← Back

External SFTP → ADF → ADLS → Synapse

Pull vendor files from SFTP with ADF, land to ADLS, and load/merge into Synapse – validated, archived, and scheduled.

sftp-adf-adls-synapse

Overview

ADF connects to the vendor’s SFTP using a linked service (key-based auth), lists new CSV/JSON files, and copies them into ADLS raw with a strict folder scheme (e.g., `vendorA/ingest/dt=YYYY-MM-DD/`). A validation step (mapping/Data Flow) enforces schema and row counts; failures go to a reject path. Valid files load into Synapse—either via external tables or COPY INTO—into staging, followed by a MERGE into modeled fact/dim tables. Files are archived for audit, and ADF retries/alerts handle transient issues.
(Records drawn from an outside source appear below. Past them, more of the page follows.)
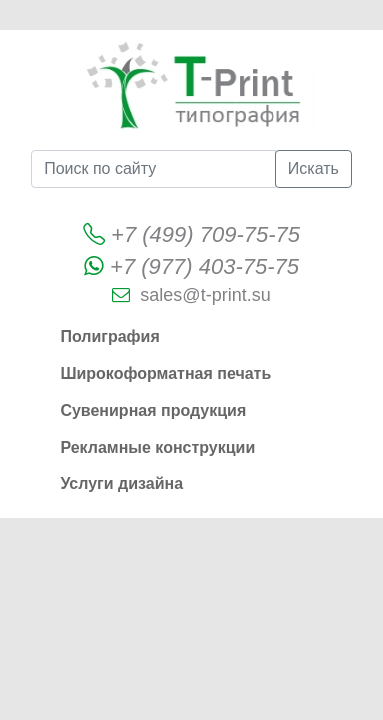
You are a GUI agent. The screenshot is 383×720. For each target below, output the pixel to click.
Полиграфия (109, 336)
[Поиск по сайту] (153, 169)
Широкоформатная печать (165, 373)
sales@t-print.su (205, 295)
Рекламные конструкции (157, 447)
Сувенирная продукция (153, 410)
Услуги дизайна (121, 483)
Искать (313, 168)
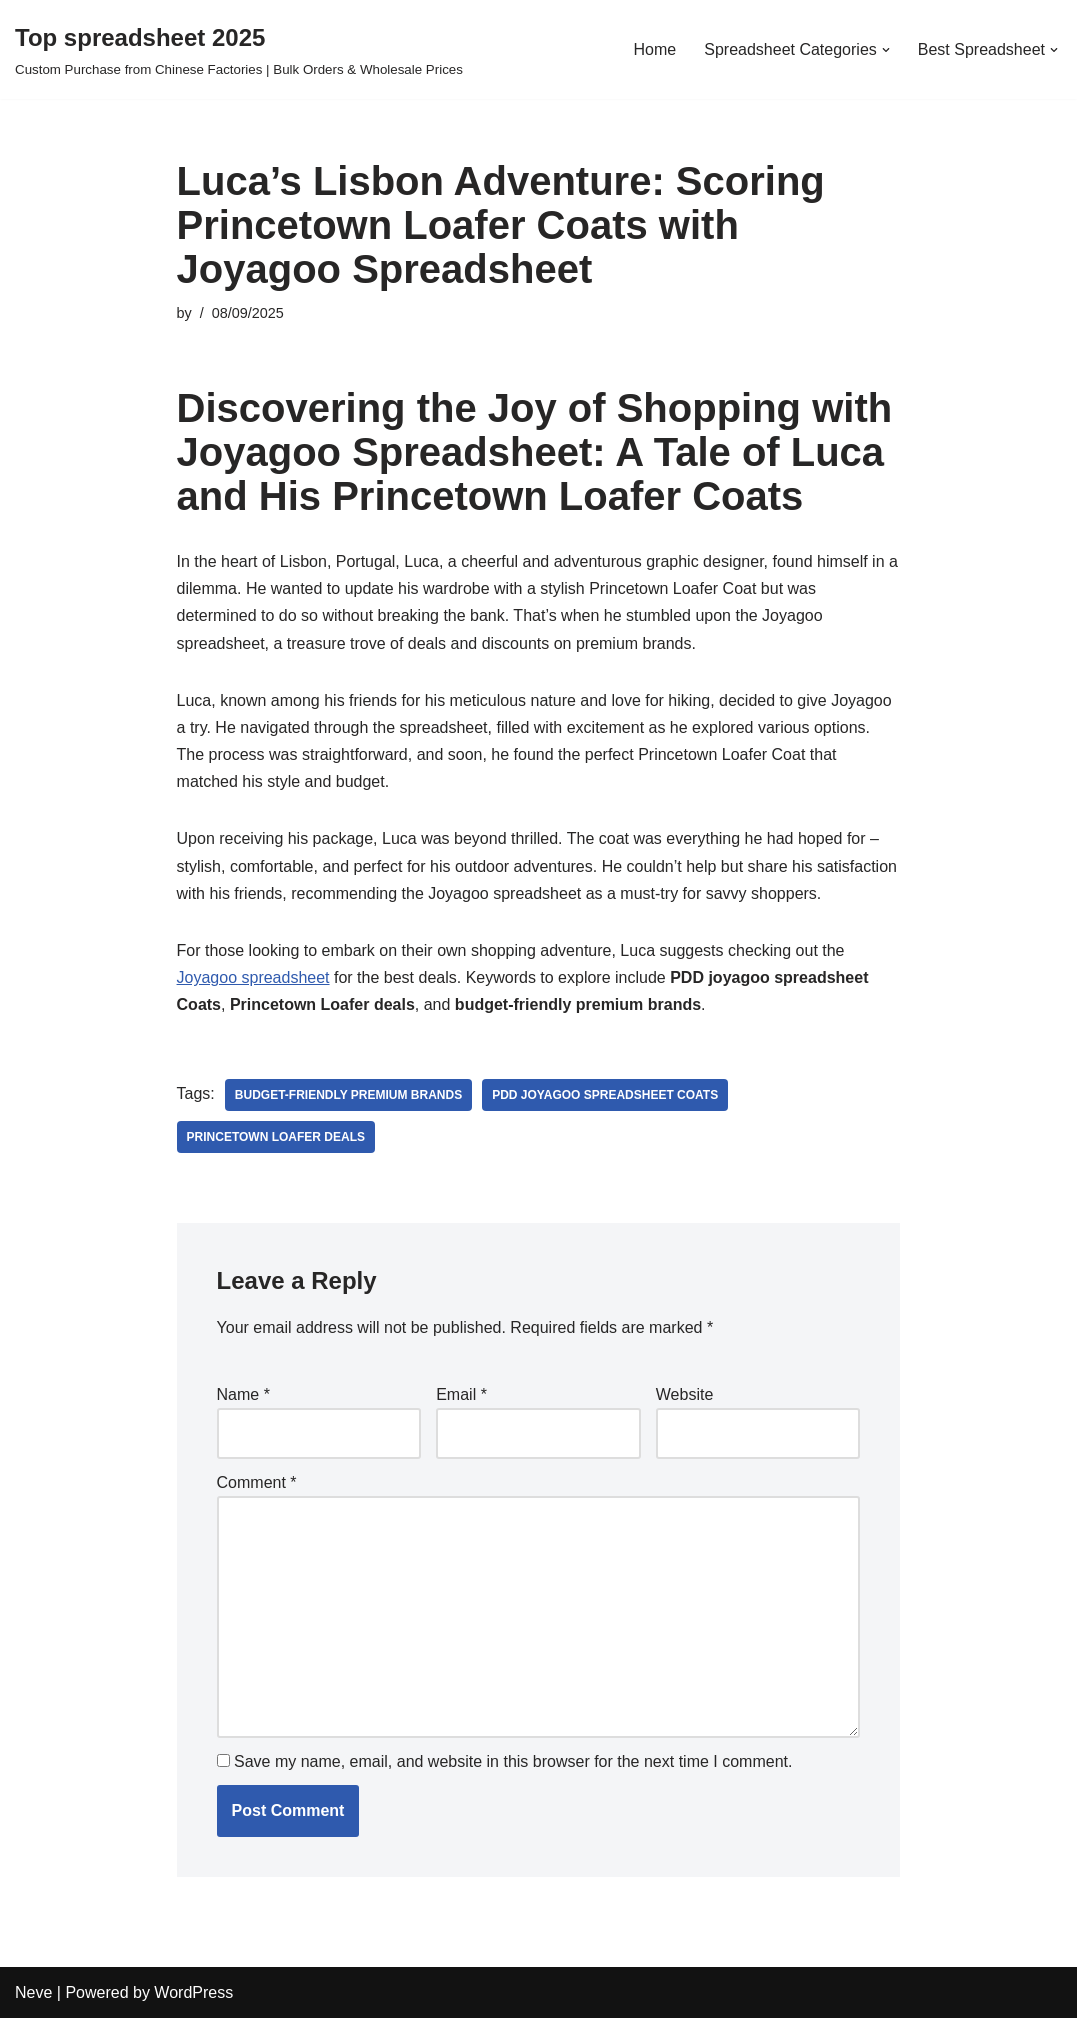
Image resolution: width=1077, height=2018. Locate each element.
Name (243, 1394)
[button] (886, 50)
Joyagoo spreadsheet (253, 977)
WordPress (193, 1992)
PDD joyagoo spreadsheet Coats (605, 1095)
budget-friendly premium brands (348, 1095)
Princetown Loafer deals (276, 1137)
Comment (257, 1482)
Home (655, 49)
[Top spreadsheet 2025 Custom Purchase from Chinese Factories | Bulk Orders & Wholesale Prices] (239, 49)
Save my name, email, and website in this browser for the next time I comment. (513, 1761)
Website (685, 1394)
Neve (33, 1992)
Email (461, 1394)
A trigger runs the pipeline on cadence.

Outcome

  • Secure SFTP ingestion into ADLS with ADF linked services.
  • Trustworthy loads via schema/metadata checks and retries/alerts.
  • Analytics-ready Synapse tables with incremental merges.

What you’ll build

  • ADF pipeline with SFTP Linked Service + datasets; key-based auth.
  • Copy activity: SFTP → ADLS (raw) with date/vendor foldering and optional gzip.
  • Validation step: filename pattern, row counts, schema (mapping or Data Flow).
  • Synapse load: external table/COPY INTO to staging; MERGE to facts/dims.
  • Archival in ADLS (`/archive/`) and reject path for bad files.
  • Retries + alerts (Activity retry, pipeline failure email/Webhook).
  • (Optional) ADF triggers for schedule; dependency chain raw → stage → model.